- ENTRIES SUPPLIED
· · · · ·

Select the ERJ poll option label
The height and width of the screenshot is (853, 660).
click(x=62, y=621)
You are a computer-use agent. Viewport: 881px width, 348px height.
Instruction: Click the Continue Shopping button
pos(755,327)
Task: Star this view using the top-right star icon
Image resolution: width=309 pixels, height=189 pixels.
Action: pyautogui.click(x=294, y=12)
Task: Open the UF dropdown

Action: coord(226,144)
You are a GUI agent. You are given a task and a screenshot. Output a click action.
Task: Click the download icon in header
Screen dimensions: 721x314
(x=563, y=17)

· · · · ·

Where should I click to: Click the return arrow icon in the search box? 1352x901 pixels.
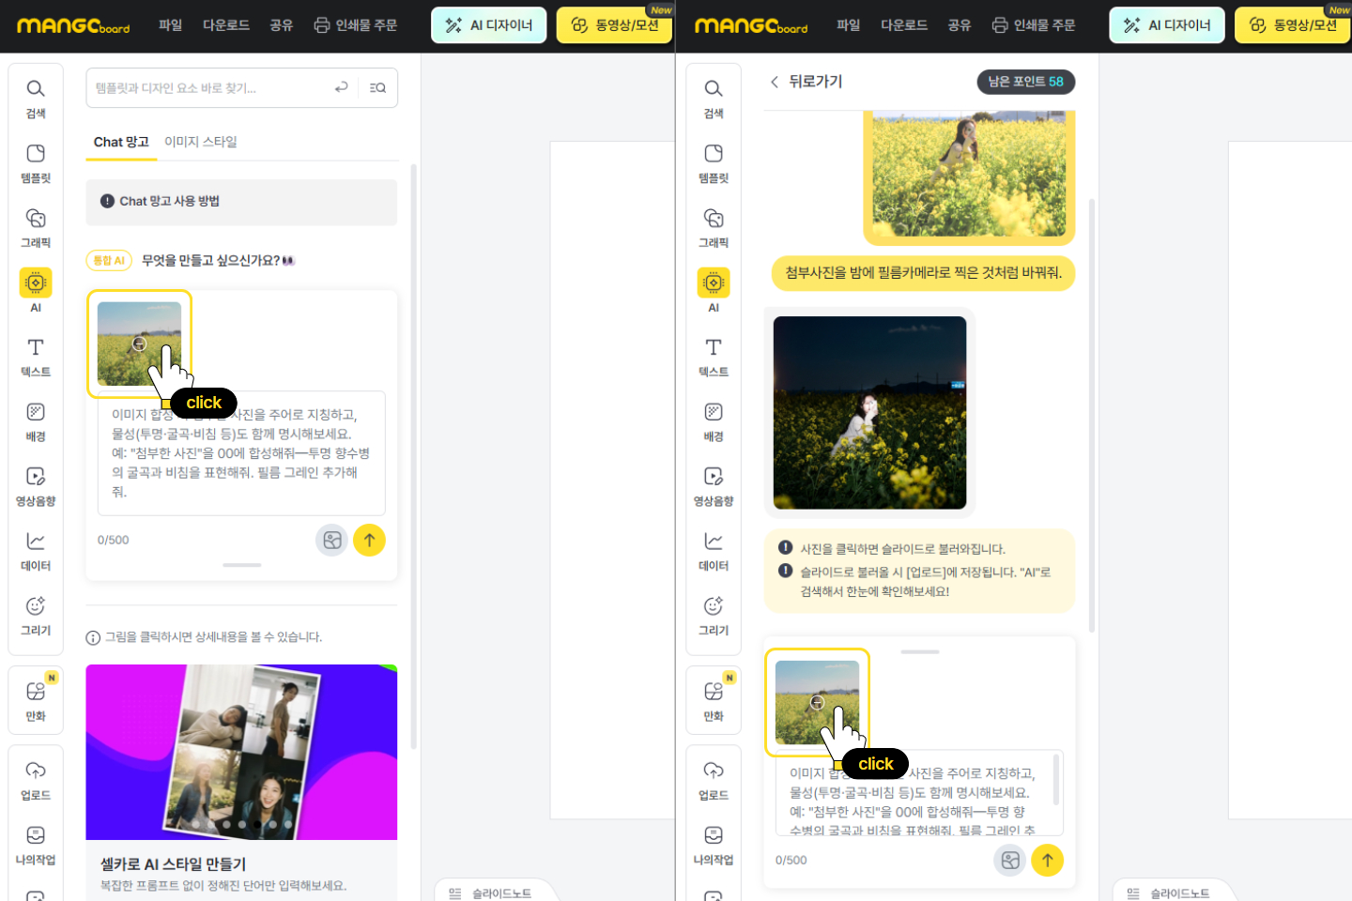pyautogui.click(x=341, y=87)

· · · · ·

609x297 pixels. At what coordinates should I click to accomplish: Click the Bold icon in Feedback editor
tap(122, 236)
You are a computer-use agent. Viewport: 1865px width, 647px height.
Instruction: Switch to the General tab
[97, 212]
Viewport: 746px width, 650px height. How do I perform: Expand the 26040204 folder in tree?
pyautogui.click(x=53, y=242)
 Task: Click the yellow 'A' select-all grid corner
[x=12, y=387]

· · · · ·

For the string "agent", show each line of the listing where it appears.

- ANSWER AREA
You are a computer-use agent. Viewport: 881px width, 348px height.
You are a GUI agent. You are given a task and a screenshot. Output a click action.
You are a computer-use agent. Viewport: 1865px width, 647px height.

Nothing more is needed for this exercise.